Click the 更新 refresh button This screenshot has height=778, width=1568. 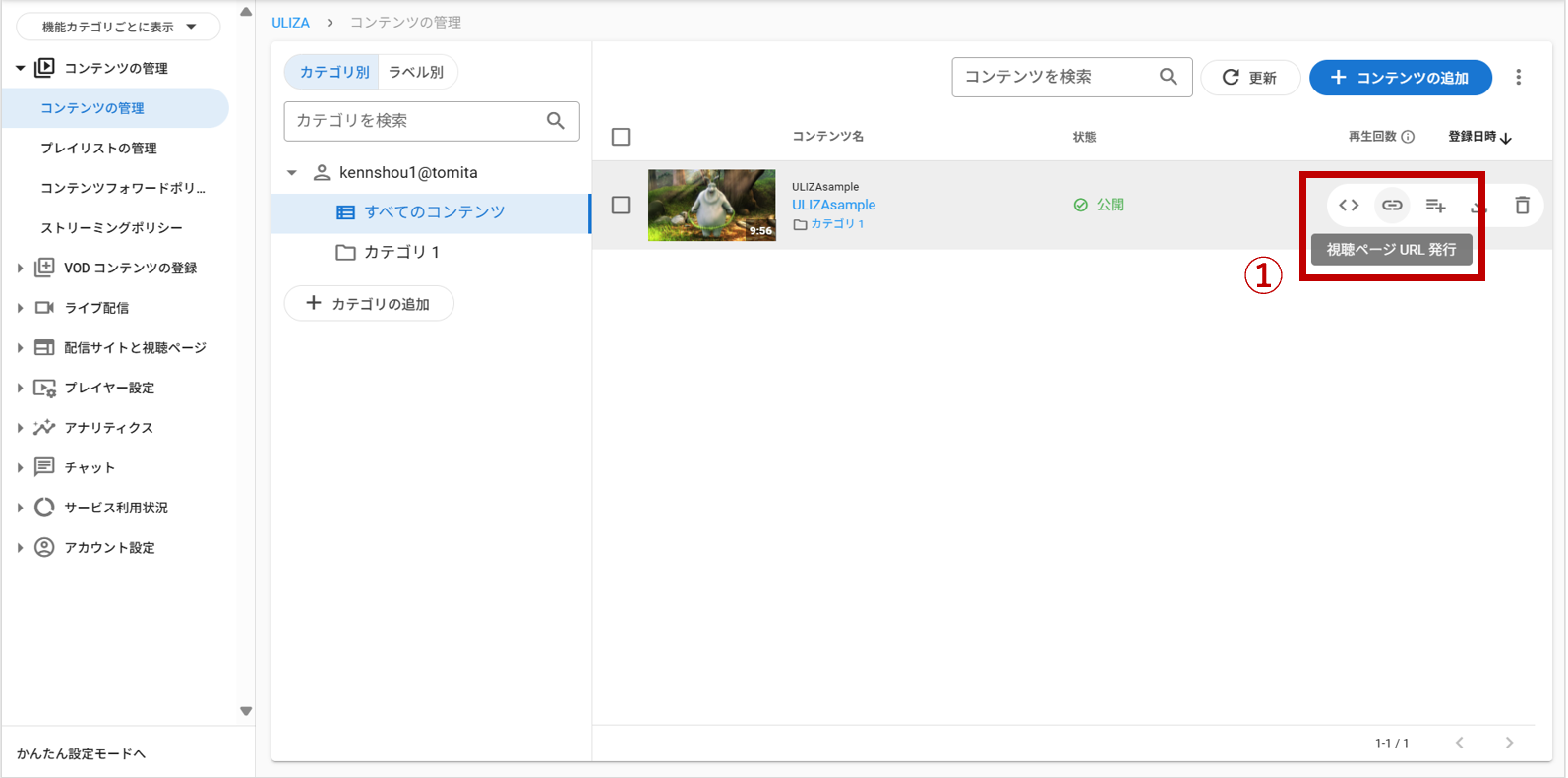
· · · · · · ·
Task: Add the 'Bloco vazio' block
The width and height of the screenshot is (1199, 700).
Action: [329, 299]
· · · · · · ·
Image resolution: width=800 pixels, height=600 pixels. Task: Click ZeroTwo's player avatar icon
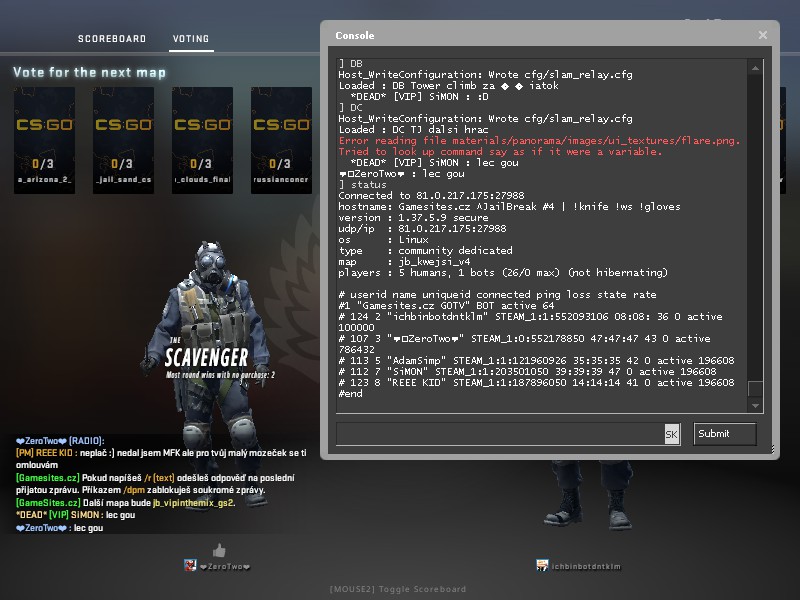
· · · · · · ·
Return the entries from the line with "Task: Add the 'Bloco vazio' block" to the line with "Action: [329, 299]", both included, without changing a single character.

Task: Add the 'Bloco vazio' block
The width and height of the screenshot is (1199, 700).
Action: [329, 299]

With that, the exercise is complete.